Bad Few Months for Climate Science

The bad news for efforts to persuade the public and policy makers that climate change is happening and is human-caused continues.  Since the revelation that hackers were circulating emails from climate scientists from the University of East Anglia, two new developments promise to stoke skepticism about climate science and scientists even further.  The first is news that a claim about the shrinking of Himalyan glaciers contained in the IPCC 2007 assessment is false.  The second is a finding by Britain’s Information Commission that the same scientists at the University of East Anglia whose emails were hacked broke the law in refusing to answer Freedom of Information Act requests from climate skeptics about climate data.

The IPCC report — the report for which the IPCC was named a co-winner of the 2008 Nobel Peace Price — contains the following statement:

Glaciers in the Himalayas are receding faster than in any other part of the world and, if the pace continues, the likelihood of them disappearing by 2035 and perhaps sooner is very high.

The IPCC report further explains that “very high likelihood” means scientists believe the claim is accurate with 90 percent certainty.  The problem?  The statement is untrue.  And this in a report that was reviewed multiple times by scientists around the world.  Moreover, new evidence is emerging that IPCC head Rajendra Pachauri was told that the statement was false well before the Copenhagen summit yet didn’t acknowledge the error until after the summit’s conclusion and only after facing media pressure.

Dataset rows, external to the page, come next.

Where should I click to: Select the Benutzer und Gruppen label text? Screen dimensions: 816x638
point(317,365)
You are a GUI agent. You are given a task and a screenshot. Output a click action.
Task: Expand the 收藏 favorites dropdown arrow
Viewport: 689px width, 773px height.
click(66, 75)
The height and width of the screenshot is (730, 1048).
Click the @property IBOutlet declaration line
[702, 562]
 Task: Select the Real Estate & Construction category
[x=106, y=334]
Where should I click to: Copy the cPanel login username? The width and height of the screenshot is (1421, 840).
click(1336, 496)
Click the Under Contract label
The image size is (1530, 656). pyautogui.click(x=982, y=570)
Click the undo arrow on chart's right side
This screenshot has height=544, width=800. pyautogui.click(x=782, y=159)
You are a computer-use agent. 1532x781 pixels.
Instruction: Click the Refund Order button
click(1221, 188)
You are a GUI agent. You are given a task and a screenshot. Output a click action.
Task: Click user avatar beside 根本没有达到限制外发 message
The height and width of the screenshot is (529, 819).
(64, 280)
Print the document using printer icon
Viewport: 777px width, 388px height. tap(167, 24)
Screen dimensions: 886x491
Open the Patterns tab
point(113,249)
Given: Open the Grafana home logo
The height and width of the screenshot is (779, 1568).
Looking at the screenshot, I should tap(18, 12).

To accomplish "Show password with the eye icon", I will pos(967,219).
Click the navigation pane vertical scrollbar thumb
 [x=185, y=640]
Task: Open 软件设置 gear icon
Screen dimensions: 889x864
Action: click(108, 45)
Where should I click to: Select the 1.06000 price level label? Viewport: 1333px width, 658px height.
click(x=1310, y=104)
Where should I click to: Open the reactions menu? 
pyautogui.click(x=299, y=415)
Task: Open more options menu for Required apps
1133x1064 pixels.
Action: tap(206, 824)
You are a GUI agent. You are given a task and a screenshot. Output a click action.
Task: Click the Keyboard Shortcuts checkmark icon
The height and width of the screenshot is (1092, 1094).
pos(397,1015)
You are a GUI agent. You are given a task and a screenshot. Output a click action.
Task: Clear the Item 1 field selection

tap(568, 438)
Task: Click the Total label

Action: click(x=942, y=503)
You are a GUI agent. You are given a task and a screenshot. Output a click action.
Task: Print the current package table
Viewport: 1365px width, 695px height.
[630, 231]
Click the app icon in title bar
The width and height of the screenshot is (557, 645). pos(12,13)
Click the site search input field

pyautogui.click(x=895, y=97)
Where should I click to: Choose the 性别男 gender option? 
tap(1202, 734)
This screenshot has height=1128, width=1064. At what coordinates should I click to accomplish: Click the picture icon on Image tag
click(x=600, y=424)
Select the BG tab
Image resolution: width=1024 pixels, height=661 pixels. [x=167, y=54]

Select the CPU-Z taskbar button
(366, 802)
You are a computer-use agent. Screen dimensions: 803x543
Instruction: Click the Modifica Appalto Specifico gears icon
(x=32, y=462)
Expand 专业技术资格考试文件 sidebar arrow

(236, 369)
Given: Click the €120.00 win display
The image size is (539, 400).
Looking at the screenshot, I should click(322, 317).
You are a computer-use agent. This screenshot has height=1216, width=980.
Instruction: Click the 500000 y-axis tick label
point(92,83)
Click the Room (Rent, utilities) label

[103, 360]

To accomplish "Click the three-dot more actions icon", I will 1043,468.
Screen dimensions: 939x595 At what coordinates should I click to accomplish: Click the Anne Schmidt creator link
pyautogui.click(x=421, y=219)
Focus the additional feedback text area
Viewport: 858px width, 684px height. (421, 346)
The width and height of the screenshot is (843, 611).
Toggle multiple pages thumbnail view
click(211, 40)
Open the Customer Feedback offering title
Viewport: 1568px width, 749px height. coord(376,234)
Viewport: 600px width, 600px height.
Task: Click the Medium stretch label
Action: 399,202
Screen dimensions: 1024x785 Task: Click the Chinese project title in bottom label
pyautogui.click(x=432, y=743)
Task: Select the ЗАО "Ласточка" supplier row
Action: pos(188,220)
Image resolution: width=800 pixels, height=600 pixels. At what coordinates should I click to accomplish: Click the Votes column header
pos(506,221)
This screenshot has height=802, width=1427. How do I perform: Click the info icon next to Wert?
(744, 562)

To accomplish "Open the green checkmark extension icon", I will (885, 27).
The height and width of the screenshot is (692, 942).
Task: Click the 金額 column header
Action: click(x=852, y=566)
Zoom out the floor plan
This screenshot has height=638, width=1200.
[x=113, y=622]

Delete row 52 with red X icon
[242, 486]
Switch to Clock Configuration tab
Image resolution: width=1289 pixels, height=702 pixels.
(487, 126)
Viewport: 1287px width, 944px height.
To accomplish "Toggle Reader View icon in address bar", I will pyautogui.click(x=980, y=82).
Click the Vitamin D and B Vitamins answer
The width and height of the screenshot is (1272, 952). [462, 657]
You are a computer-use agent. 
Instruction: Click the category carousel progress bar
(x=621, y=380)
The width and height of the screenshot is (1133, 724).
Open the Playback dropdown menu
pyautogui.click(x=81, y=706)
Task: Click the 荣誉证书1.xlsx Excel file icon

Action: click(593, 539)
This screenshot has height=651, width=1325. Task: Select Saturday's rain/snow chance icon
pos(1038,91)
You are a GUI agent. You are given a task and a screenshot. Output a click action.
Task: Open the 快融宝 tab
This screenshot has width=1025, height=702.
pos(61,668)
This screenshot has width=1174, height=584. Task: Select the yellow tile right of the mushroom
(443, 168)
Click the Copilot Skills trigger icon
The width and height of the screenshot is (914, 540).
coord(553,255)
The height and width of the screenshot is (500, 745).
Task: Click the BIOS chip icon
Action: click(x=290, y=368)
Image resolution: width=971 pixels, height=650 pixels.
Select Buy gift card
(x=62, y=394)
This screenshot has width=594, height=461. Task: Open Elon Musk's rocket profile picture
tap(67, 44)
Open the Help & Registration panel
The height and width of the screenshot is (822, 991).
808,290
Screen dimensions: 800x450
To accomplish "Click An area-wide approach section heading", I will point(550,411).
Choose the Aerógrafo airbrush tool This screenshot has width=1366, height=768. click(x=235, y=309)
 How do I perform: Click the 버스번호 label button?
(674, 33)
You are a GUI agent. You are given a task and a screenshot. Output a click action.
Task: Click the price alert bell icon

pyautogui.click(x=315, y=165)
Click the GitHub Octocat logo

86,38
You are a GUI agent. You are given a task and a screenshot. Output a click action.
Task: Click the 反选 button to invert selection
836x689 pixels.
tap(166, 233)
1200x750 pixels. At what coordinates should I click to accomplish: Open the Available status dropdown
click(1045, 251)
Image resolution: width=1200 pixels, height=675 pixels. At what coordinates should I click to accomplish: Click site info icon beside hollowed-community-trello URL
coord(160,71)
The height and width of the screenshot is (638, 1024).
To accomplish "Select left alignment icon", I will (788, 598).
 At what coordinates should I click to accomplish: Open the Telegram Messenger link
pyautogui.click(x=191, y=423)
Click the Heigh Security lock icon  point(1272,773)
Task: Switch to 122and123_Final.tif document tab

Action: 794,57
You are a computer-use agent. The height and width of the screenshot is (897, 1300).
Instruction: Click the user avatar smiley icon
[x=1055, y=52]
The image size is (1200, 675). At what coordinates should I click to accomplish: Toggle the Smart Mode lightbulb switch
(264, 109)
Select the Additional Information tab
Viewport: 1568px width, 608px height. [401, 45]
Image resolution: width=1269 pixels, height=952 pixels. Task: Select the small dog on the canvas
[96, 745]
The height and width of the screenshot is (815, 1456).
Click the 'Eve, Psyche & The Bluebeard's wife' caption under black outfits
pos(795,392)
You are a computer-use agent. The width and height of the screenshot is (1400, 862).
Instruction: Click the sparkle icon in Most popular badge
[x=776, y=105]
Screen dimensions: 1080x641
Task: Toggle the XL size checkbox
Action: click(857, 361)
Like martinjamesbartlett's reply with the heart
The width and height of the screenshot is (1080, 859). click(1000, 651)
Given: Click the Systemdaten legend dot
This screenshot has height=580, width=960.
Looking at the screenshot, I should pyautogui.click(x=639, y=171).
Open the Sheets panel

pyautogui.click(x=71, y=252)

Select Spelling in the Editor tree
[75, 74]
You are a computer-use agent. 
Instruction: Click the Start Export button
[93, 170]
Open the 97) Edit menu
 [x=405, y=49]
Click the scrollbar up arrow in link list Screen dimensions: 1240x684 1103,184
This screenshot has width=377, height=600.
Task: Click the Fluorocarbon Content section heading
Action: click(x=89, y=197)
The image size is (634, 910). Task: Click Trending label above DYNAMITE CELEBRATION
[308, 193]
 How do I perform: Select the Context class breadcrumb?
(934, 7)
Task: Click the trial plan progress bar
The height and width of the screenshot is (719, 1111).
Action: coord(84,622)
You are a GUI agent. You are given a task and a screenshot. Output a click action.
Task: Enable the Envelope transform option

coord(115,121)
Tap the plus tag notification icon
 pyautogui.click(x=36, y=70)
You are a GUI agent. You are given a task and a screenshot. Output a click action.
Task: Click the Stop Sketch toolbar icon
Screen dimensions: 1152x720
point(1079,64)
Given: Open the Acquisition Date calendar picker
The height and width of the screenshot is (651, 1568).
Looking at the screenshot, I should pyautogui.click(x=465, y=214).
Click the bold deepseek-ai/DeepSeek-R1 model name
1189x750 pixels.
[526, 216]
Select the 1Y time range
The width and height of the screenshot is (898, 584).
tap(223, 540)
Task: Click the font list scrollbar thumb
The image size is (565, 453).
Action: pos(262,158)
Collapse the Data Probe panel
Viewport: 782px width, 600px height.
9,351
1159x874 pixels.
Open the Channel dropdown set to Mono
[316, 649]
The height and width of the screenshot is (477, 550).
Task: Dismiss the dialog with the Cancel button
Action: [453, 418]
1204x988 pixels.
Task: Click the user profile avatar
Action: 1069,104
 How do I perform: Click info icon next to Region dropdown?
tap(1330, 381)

The East Anglia Freedom of Information Act imbroglio is at least as troubling.  The head of the East Anglia Climate Research Unit apparently told a colleague that he had persuaded university administrators to ignore FOIA requests from the creator of a climate skeptic website.  He won’t be prosecuted for the violation  because the statute of limitations has run.  But the damage to East Anglia’s credibility — and to efforts to explain climate science to a skeptical public — is likely to be huge.

It’s easy to want to ignore these news items or to downplay them, especially given that they in no way  undermine the overall scientific evidence of climate change. Moreover even though the Himalayan glaciers won’t disappear by 2035, they are, in fact, retreating.  But the damage in my view is nevertheless real, and large, and has to be taken seriously if public support for climate change policy means anything.   So what, if anything, should be done?  I don’t think it’s enough to simply keep reiterating that the scientific evidence of climate change is overwhelming (though that needs to be said).  Scientists and policy advocates and policymakers also need to acknowledge that scientists sometimes make mistakes, that the process of scientific inquiry should be transparent and open and make room for debate, and that scientific knowledge about something as complex as climate predictions for the next number of decades contain uncertainties and nuances.  I also think that one particular argument that Dan Farber often makes is an important one that seems to get lost in the never ending debate about climate science:  that the risk of  really huge catastrophic events, even if small or uncertain, ought to make us act to reduce those risks even if we aren’t certain they’ll ever occur.  To put the argument a different way, even the most ardent climate skeptics ought to worry about monumental catastrophe as a possibility and then ought to want to support efforts to reduce such risk.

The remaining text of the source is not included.